▶ Task objective: Can you arrange the stretch of the items below, from their start through the line containing "(x=183, y=556)", as a Markdown table with the columns "Row" and "Line", one line per row and blank lines left out?

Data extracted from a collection
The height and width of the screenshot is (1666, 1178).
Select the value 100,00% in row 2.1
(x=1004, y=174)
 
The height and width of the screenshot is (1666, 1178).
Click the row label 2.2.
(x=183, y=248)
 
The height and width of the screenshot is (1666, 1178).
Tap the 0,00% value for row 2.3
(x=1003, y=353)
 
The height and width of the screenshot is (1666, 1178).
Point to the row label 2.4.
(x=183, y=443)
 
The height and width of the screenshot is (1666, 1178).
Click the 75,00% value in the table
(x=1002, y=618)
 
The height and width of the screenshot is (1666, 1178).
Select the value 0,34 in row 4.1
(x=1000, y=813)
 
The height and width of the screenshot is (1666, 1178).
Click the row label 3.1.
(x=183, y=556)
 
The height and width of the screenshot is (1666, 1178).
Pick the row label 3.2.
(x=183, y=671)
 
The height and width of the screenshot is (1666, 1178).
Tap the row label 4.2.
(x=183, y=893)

▶ Task solution:
| Row | Line |
|---|---|
| 1 | The height and width of the screenshot is (1666, 1178). |
| 2 | Select the value 100,00% in row 2.1 |
| 3 | (x=1004, y=174) |
| 4 | The height and width of the screenshot is (1666, 1178). |
| 5 | Click the row label 2.2. |
| 6 | (x=183, y=248) |
| 7 | The height and width of the screenshot is (1666, 1178). |
| 8 | Tap the 0,00% value for row 2.3 |
| 9 | (x=1003, y=353) |
| 10 | The height and width of the screenshot is (1666, 1178). |
| 11 | Point to the row label 2.4. |
| 12 | (x=183, y=443) |
| 13 | The height and width of the screenshot is (1666, 1178). |
| 14 | Click the 75,00% value in the table |
| 15 | (x=1002, y=618) |
| 16 | The height and width of the screenshot is (1666, 1178). |
| 17 | Select the value 0,34 in row 4.1 |
| 18 | (x=1000, y=813) |
| 19 | The height and width of the screenshot is (1666, 1178). |
| 20 | Click the row label 3.1. |
| 21 | (x=183, y=556) |